Even in the software industry, only a minority of sales actually occur over the counter with most occurring over the phone. Increasingly the transaction is done by ESD (Electronic Software Distribution) in which only the information itself is transferred by modem.
If Zeidenberg’s arguments were applied to all sales, then even these unboxed sales would be unfettered by terms and the seller would be deemed to have made a broad warranty and thus must pay consequential damages for any shortfalls.
Under the concept proffered by the district court, the UCC does not countenance the sequence of money now and terms later. We cannot find any cases involving sales contracts for consumer goods that address such a proposition.
A contract for sale of goods may be made in any manner sufficient to show agreement, including conduct by both parties, which recognizes the existence of such a contract.
A vendor is master of his offer and he may invite acceptance in by conduct and may propose limitations on the kind of conduct that constitutes acceptance.
Under UCC 2-204(1), ProCd proposed a contract that a buyer would accept by using the software after having an opportunity to read the license at his leisure. Zeidenberg did this.
Under Section 2-606 a buyer accepts goods when after he has had an opportunity to inspect, he fails to make an effective rejection under 2-606(1).
ProCd extended Zeidenberg an opportunity to reject if he found the license unsatisfactory.
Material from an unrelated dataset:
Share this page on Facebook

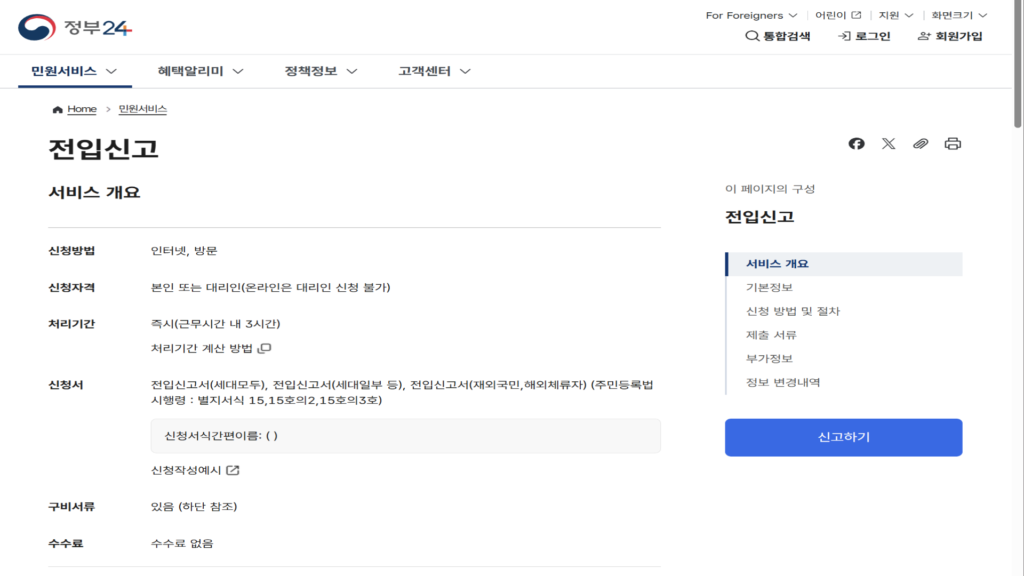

Zeidenberg inspected the product, tried out the software and learned about the license and decided not to reject the goods.
Zeidenberg in fact had no choice because the license splashed on the screen and would not let him proceed without indicating acceptance.
ProCd proposed and Zeidenberg accepted and under 2-206(1) and (1)(b) a buyer accepts goods when after an opportunity to inspect, he fails to make an effective rejection.
Zeidenberg got the package, used the goods and did not reject the goods.
The license called for an opportunity to return if not satisfied with the license. The UCC does impose additional requirements on the way parties agree to terms (see 2-316(2), 2-205, 2-209(2)) in certain instances.
Zeidenberg has not located any cases in this state or in any other holding that the UCC requires special prominence for the terms of shrinkwrap licenses.